2. Guarded Peer Supervision and Spiritual Direction
CPE teaches us the value of feedback. I will always maintain a covenant group of peers outside of my immediate ministry context, as well as a spiritual director or therapist. Having a safe space to deposit the secondary trauma of ministry is non-negotiable for preventing compassion fatigue.
3. The "One-In, One-Out" Boundary Rule
To prevent my calendar from ballooning, I am adopting a strict rule of triage. For every new committee seat, ministry initiative, or service project I say "yes" to, I must identify one existing commitment to step down from or delegate.

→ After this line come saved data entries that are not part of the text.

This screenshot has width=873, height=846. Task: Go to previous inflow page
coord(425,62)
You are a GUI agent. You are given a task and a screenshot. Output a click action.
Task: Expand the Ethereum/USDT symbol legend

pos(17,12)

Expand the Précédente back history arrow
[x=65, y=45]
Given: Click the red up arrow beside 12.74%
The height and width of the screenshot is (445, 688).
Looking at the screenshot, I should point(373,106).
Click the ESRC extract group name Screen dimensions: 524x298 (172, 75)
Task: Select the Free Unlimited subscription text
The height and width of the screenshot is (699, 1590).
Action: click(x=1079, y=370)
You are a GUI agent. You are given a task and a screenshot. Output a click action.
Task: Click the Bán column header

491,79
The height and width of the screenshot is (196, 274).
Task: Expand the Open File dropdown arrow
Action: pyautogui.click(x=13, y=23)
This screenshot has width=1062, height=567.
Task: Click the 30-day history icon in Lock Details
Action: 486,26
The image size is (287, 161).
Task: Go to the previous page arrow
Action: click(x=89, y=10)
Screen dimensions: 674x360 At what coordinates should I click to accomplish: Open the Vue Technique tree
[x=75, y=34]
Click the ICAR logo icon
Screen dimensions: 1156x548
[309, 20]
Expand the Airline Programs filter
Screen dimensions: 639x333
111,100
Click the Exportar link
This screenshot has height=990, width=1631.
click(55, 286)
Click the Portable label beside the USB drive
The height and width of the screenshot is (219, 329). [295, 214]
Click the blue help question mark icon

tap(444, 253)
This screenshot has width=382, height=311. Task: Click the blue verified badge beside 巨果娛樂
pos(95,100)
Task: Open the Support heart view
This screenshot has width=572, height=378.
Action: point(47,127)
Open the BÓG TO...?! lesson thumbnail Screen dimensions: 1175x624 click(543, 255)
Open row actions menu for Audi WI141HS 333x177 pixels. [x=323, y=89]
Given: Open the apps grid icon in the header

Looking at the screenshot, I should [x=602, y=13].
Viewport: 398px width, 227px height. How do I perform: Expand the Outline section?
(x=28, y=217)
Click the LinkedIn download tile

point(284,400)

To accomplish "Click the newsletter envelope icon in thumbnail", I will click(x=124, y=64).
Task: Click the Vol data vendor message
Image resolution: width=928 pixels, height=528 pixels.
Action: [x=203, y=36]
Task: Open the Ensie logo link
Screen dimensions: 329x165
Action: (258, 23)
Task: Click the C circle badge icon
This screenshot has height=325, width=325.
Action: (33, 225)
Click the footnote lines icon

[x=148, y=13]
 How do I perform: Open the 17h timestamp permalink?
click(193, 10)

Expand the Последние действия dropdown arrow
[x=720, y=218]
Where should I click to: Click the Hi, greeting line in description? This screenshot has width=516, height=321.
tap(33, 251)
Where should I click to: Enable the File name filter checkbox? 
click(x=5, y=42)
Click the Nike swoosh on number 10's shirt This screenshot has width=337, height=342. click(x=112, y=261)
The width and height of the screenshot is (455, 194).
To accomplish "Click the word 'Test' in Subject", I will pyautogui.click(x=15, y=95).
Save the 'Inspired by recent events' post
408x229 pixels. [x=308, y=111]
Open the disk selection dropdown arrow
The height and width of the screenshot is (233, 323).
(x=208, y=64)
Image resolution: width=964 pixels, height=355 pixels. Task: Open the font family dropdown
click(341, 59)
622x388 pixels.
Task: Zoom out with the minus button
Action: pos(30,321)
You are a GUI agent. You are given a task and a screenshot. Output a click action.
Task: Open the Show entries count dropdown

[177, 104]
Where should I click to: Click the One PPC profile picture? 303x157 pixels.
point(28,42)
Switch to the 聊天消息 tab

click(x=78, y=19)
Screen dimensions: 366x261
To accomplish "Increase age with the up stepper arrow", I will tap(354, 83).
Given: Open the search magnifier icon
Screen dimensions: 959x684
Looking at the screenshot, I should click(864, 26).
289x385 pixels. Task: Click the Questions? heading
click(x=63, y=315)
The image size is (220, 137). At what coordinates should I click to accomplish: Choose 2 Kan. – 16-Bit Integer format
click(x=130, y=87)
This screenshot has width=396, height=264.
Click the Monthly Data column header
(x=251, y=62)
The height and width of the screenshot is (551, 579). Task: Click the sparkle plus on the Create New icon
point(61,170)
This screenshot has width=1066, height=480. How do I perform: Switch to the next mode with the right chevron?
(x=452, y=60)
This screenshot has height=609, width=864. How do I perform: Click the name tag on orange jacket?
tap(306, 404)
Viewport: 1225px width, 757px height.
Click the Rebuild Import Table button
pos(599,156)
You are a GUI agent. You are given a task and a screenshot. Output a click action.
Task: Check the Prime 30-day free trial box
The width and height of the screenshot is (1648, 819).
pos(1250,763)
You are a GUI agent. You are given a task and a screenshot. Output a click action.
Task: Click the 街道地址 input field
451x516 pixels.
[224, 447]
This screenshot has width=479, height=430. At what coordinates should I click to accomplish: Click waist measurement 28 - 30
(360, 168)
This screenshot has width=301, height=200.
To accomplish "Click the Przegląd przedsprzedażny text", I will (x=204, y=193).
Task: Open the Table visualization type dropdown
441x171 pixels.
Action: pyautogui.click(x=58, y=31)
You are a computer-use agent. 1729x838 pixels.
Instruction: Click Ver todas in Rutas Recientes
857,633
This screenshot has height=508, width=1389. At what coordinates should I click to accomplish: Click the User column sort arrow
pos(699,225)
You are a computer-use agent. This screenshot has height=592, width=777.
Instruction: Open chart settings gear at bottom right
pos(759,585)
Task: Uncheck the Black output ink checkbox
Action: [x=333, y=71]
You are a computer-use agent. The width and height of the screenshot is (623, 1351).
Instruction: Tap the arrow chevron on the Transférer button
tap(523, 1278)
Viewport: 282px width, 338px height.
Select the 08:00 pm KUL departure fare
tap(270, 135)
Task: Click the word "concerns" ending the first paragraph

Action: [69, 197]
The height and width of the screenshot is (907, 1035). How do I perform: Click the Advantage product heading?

4. Embodied Spiritual Practices
Ministry is an embodied act, and burnout lives in the body. I will prioritize physical wellness - nourishing food, movement, and sleep - as spiritual disciplines. My relationship with God cannot just live in my head or my sermon outlines; it must be felt in the slow, restorative breaths of a rested body.
A Final Reflection
To my colleagues, my classmates, and my community: let’s stop glorifying exhaustion. Let’s stop trading our health for the praise of being "so busy."
We can push through the final, intense stretches of our journeys - like the discernment process I am so eager to complete - without entirely consuming ourselves in the process. God rested on the seventh day not because God was tired, but to show us that completion is marked by cessation, not endless production. Today, I choose to be whole. I hope you will join me in choosing the same.